One finds him in commerce, the province of thieves,
Which often, unchecked, devours and bereaves.
Who can understand all of Hermes’ ways?
The same shall, in wisdom, prolong his days.

The Death of Dolon

Dumb Dolon, he who was of doubtful mind
To Hector’s charge in foolishness resigned;
For Hector promised him Achilles’ steeds
For but one night of brave and daring deeds.
He snuck (he thought) across the Trojan plain
To breach the Argive camp upon the main,
And spy out all their counsels to report
What plans they laid, to what they would resort:
But the keen ears of Odysseus caught
The sound of footsteps as his way he sought;
Diomed was with him when he heard the sound
Of Dolon sneaking quick over the ground;
“Let him go ahead,” Odysseus advised,
That then from behind the spy could be surprised:
“If we cannot catch him, pin him by the shore;
Our spears shall see that he sees Troy no more.”
Dolon passed and they followed in his wake:
Toward the Achaean camp did Dolon make;
When he perceived the sound of their approach,
He thought them Trojans and ceased not to encroach.

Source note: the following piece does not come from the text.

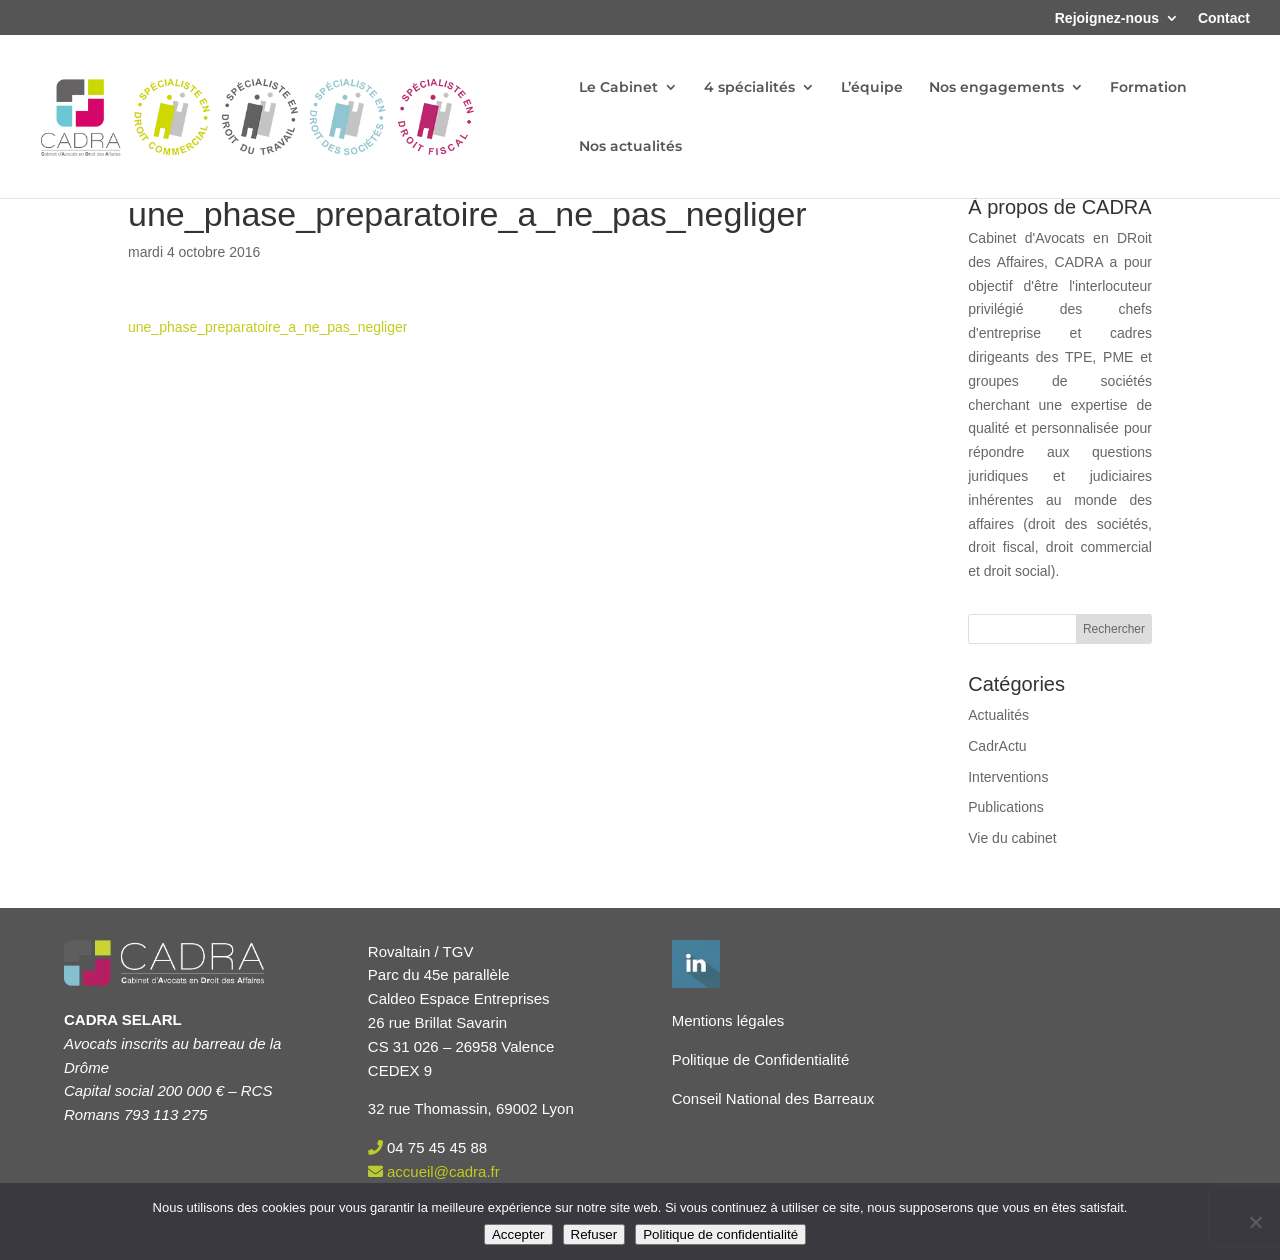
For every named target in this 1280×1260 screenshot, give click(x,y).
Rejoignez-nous (1107, 18)
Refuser (594, 1234)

But when at last his folly he perceived,
He was seized with fear and his soul was grieved:
He flew across the plain, seeking to evade
The men whose camp he’d laboured to invade.
To check him Diomed lifted his hand
And hurled his javelin and struck the sand;
He purposed thus to miss to halt the spy,
And lifted his voice to the foe to cry:
He urged the man to halt, lest he be slain
And Dolon did and fear gripped him as pain;
He shook with terror and could hardly stand,
And all at once by tears he was unmanned.
Forsaking all his honour, he proffered gold
From his father’s house if his life be sold.
And Odysseus, always being wise,
Proffered in return one of his cunning lies;
To give him hope, he urged him not to fear,
And asked him why he had at night come near
Their camp, and though the coward trembled still,
He found the will to speak, and his words did spill
Out all at once; he told the men his charge,
Which when they heard they marveled at folly large.
Odysseus could hardly keep straight face
That such a one as this, a coward base,
Had thought to be the master of the steeds
Of Achilles: how luxury folly breeds!
Odysseus then questioned Dolon to
Discover what of Troy’s defense he knew.
Dolon replied and told him all he could,
Where every camp was set, and where guards stood;
That Hector held a counsel made he known,
That the Thracians were encamped alone.
This told Dolon submitted to be a slave,
But Diomed observed him with visage grave.
“From captivity, we shall not set you free,
Nor risk that as slave you’d a traitor be.”
The spy began to speak a word in turn,
But Diomed his plea ‘fore he spoke did spurn;
Like a thunderbolt fell his fearsome sword,
His head fell from his neck and his blood poured
Forth in purple spurts and stained all the ground;
In the dirt his head, severed, rolled around.
This done they stripped his body for reward;
A bow and spear and a wolf’s hide they scored:
And Odysseus dedicated these
To Athena who he always sought to please.